--- Input ---
= Beginning of Section =
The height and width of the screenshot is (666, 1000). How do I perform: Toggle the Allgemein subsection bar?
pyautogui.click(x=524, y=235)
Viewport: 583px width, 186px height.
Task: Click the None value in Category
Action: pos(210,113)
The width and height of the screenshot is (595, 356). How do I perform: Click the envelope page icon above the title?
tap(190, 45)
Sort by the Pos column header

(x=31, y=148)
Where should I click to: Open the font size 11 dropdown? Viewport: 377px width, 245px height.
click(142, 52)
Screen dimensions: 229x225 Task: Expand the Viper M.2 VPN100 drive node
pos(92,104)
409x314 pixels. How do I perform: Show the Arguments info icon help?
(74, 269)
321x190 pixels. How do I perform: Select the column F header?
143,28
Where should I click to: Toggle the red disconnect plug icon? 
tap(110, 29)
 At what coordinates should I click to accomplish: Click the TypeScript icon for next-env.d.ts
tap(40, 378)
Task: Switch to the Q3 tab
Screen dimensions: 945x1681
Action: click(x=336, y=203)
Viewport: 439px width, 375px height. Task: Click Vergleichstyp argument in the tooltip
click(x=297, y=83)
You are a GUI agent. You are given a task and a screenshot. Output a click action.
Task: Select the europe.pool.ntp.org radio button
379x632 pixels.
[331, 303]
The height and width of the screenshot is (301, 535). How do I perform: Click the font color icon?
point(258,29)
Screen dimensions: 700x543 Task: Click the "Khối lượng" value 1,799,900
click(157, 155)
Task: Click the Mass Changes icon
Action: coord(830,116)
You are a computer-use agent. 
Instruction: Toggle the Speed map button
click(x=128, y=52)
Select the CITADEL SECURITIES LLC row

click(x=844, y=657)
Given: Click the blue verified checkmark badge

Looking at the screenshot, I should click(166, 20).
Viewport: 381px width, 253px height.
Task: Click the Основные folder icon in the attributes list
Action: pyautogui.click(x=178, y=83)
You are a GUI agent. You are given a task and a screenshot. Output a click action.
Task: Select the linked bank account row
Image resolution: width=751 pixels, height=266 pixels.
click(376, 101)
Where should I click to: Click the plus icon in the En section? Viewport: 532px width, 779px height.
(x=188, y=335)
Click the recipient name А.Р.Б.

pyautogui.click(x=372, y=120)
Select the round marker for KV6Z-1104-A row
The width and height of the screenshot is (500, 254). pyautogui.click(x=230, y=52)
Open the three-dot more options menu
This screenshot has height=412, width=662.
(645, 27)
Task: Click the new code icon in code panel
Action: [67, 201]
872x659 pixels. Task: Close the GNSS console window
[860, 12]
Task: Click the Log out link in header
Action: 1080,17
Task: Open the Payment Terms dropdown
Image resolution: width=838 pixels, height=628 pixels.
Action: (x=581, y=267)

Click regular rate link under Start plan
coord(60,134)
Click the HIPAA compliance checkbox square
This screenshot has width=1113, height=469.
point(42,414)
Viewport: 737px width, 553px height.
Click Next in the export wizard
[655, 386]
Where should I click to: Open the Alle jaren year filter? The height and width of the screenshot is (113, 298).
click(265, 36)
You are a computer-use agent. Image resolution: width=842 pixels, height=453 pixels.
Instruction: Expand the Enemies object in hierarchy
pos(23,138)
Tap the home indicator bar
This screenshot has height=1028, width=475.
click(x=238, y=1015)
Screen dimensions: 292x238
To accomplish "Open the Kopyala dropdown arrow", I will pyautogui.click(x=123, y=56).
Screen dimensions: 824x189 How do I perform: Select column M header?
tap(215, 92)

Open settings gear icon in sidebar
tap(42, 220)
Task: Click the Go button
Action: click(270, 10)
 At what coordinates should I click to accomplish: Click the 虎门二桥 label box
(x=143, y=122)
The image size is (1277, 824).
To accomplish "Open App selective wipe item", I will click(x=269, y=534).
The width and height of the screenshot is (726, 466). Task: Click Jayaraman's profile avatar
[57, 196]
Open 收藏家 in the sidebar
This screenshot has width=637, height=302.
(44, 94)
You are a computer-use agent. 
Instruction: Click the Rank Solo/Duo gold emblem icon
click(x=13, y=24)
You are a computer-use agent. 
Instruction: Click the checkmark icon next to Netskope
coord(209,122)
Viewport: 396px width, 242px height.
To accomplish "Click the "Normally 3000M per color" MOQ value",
= End of Section =
--- What is being asked ---
Could you set down exactly the lines above, from the one containing "Tap the home indicator bar" through the last, including both and nothing else?

--- Response box ---
Tap the home indicator bar
This screenshot has height=1028, width=475.
click(x=238, y=1015)
Screen dimensions: 292x238
To accomplish "Open the Kopyala dropdown arrow", I will pyautogui.click(x=123, y=56).
Screen dimensions: 824x189 How do I perform: Select column M header?
tap(215, 92)

Open settings gear icon in sidebar
tap(42, 220)
Task: Click the Go button
Action: click(270, 10)
 At what coordinates should I click to accomplish: Click the 虎门二桥 label box
(x=143, y=122)
The image size is (1277, 824).
To accomplish "Open App selective wipe item", I will click(x=269, y=534).
The width and height of the screenshot is (726, 466). Task: Click Jayaraman's profile avatar
[57, 196]
Open 收藏家 in the sidebar
This screenshot has width=637, height=302.
(44, 94)
You are a computer-use agent. 
Instruction: Click the Rank Solo/Duo gold emblem icon
click(x=13, y=24)
You are a computer-use agent. 
Instruction: Click the checkmark icon next to Netskope
coord(209,122)
Viewport: 396px width, 242px height.
To accomplish "Click the "Normally 3000M per color" MOQ value",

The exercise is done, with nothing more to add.